Необходимо создать условия, чтобы все нужные для индустрии решения принимались оперативно, а меры, которые необходимы для движения отрасли вперед внедрялись своевременно без проволочек.
Спикер озвучила ряд мер, принятие которых необходимо для развития фарминдустрии Республики Казахстан, в их числе:
- сохранение сроков действия бессрочных регистрационных удостоверений, полученных в рамках национальной процедуры;
- создание благоприятной налогово-бюджетной операционной среды и стабильного регуляторного поля в области обращения лекарственных средств;
- сохранение льготы по освобождению от налога на добавленную стоимость:
- оборотов лекарственных средств любых форм, в том числе фармацевтических субстанций (активных фармацевтических субстанций), медицинских изделий, включая протезно-ортопедические изделия и сурдотифлотехнику, а также материалов и комплектующих для их производства;
- импорта лекарственных средств любых форм, медицинских изделий;
- импорта материалов, оборудования и комплектующих для производства лекарственных средств любых форм, медицинских изделий, включая протезно-ортопедические изделия, сурдотифлотехнику, специальных средств передвижения, предоставляемых инвалидам.
- введение частичного или полного освобождения от налогов предприятий, которые локализуют производство, или действующие предприятия, которые заводят новые технологии, строят или открывают новые производственные площадки.
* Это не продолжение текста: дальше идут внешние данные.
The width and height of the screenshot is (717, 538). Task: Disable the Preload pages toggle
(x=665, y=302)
Для производителей, локализовавших производство, помимо мер поддержки, необходимо определить перечень обязательств по вкладу в развитие СТРАНЫ и отрасли, в том числе по:
- углублению локализации,
- подготовке когорты кадров в области производства биологических препаратов,
- проведению фармацевтической разработки, доклинических и клинических научных исследований.
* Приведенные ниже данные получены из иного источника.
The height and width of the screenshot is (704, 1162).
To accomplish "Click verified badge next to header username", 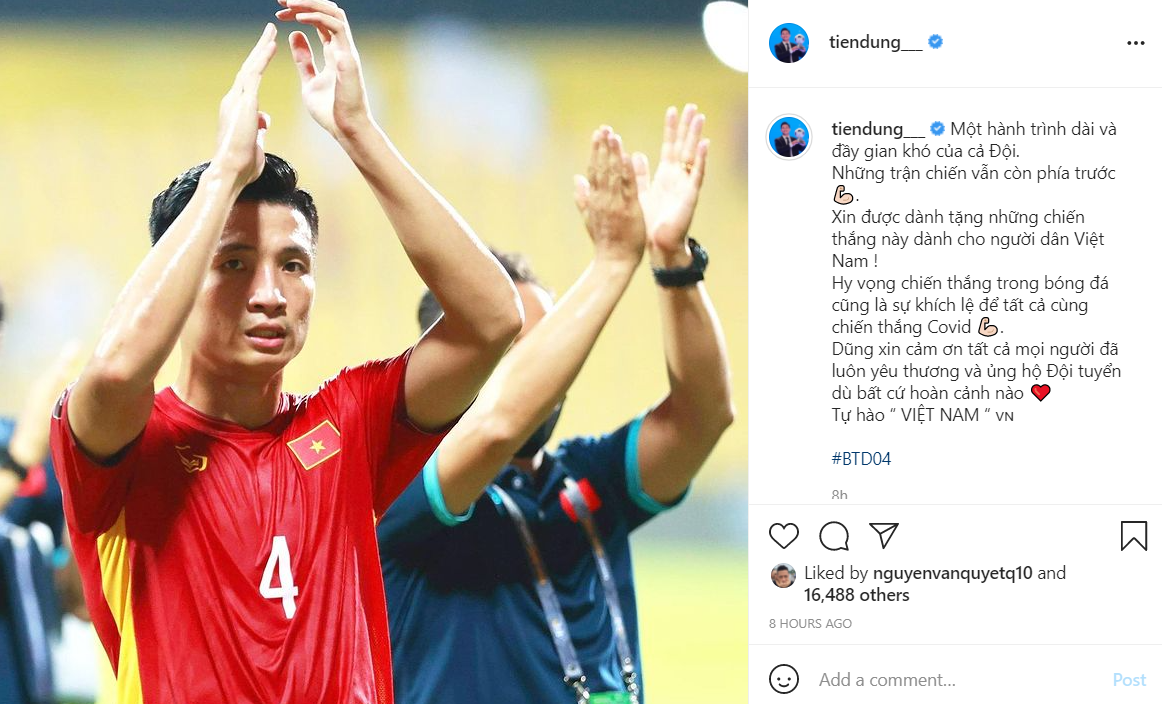I will (x=935, y=42).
Марина Дурманова отметила, что необходимо активно содействовать развитию контрактного производства. Нужно также предоставить поддержку производителям при введении маркировки лекарств.
Спикер предложила создать «зеленый коридор» для инвестиций в производство лекарств, который должен поддерживать как внешние, так внутренние инвестиции, предназначенные для развития компаний, уже расположенных в Казахстане и желающих организовать новое производство. В частности, необходимы действия в двух ключевых областях - следует ускорить вывод инновационных препаратов и современных генериков на рынок, а также провести реформу системы возмещения и ценообразования с учетом волатильности курса нацвалюты.
Очень важно также проводить укрепление кадровой базы для производства лекарственных средств, в том числе с предоставлением дополнительного финансирования, направленного на развитие навыков в области биологического производства, цифровых технологий и автоматизации производства инновационных лекарств. Принимать меры, направленные на развитие внутреннего производства и поддержку экспорта лекарств. Для решения задач по развитию отрасли необходимо создание отдельного подразделения в структуре Министерства здравоохранения Республики Казахстан, которое возьмет на себя задачи развития фармацевтической отрасли, включая индустриальное развитие и доведение до пациентов лекарственных средств и медицинских изделий надлежащего качества.